Il y a cent ans que Jules Verne vint au monde.

Cent ans, et la science, qui a la réputation de marcher à petits pas, mit ce jour-là des bottes de sept lieues.

Petits et grands enfants, qui avez passé des heures fiévreuses, des soirées et des nuits à dévorer Vingt mille lieues sous les mers, De la Terre à la Lune ou le Voyage au Centre de la Terre, levez-vous et saluez la mémoire de celui qui reprit très dignement le flambeau des mains d’Icare, aviateur avant la lettre, et de Cyrano de Bergerac, premier explorateur de satellites !

Oh ! il ne fut pas, à proprement parler, un littérateur ! Son style « à la papa » sut se mettre à la portée de tous, et précisément le seul regret qu’on puisse exprimer à son sujet c’est qu’il n’eut pas, dans sa hâte de conter des aventures, le loisir de « magnifier » par la forme les sujets étonnants qu’il traitait. Mais il faut retenir de son œuvre la signification qu’elle comporte, et qui la dépasse singulièrement.

Un animateur de la science

Qu’il l’ait voulu ou non, Jules Verne aura été un de ces animateurs de la science que constituent les romanciers scientifiques.

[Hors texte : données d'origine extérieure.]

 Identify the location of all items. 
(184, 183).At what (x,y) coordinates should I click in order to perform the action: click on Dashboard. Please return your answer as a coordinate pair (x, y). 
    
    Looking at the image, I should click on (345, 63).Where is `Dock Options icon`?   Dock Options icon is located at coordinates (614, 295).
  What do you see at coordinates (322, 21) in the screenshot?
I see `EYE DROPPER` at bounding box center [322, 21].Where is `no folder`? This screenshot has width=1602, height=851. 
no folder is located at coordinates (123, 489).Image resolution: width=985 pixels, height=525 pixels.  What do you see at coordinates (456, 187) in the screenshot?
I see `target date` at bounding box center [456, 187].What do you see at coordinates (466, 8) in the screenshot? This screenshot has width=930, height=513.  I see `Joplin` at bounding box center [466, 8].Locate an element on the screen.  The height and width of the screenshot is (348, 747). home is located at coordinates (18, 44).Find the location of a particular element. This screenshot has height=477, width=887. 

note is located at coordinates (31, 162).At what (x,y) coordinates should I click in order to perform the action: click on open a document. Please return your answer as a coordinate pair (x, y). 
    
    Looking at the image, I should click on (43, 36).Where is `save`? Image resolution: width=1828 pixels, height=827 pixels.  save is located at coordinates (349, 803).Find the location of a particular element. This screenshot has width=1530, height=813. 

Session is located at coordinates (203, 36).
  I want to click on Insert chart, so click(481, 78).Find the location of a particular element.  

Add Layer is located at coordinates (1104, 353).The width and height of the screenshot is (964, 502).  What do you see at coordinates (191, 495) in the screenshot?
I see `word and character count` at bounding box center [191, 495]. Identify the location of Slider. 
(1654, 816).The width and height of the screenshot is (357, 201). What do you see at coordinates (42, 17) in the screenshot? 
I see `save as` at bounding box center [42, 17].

Sans aller jusqu’à dire que s’il n’avait pas existé de romanciers pour ouvrir à coups d’imagination la voie à nos savants, et leur fournir la semence première de leurs trouvailles, nous n’aurions jamais assisté au merveilleux essor des applications scientifiques et industrielles du XIXe et du XXe siècle ; sans affirmer catégoriquement qu’un savant a besoin de lire un roman pour inventer quelque chose ; sans vouloir retirer une parcelle de leur mérite aux chercheurs des laboratoires, j’ose prétendre qu’ils doivent une bonne part de leurs réalisations aux visionnaires de la littérature.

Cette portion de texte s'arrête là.